De Kooning left school in 1916 and became an apprentice in a firm of a commercial artist. Until 1924, he attended evening classes at the Academie van Beeldende Kunsten, now renamed as the Willem de Kooning Academie, where he was drawn to the early abstraction of form founded in Cubism.
In 1926, de Kooning moved to New Jersey, USA, and worked as a house painter. He adopted large brushes and fluid paint to create artworks, a practice that he continued to utilize throughout his career. He then moved to New York and met with other contemporaries, such as Arshile Gorky, who was hugely influential to him.
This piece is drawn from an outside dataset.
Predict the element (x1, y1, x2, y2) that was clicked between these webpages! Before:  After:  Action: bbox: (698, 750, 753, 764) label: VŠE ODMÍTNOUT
De Kooning married Elaine de Kooning (née Fried) in 1943. She was also an artist actively involved in Abstract Expressionism in the post-World War II era. De Kooning was deeply affected by Arshile Gorky’s death in 1948, which directed his stylistic transition towards dark and violent paintings. The thematic transitioning later developed into de Kooning’s notable use of abstracting the human figures. The peak of this richly emotive expressive style is evident in de Kooning’s Woman series begun in 1952, where he depicted female bodies in an abstract, aggressive, and loosely rendered form.
De Kooning was featured in many solo exhibitions from 1948 to 1966, primarily in New York, but also nationally and internationally. He has exhibited at the Museum of Fine Arts, Boston, the Smith College Museum of Art, and the Charles Egan Gallery. From 2011–2012, the Museum of Modern Art held a major retrospective of de Kooning’s work.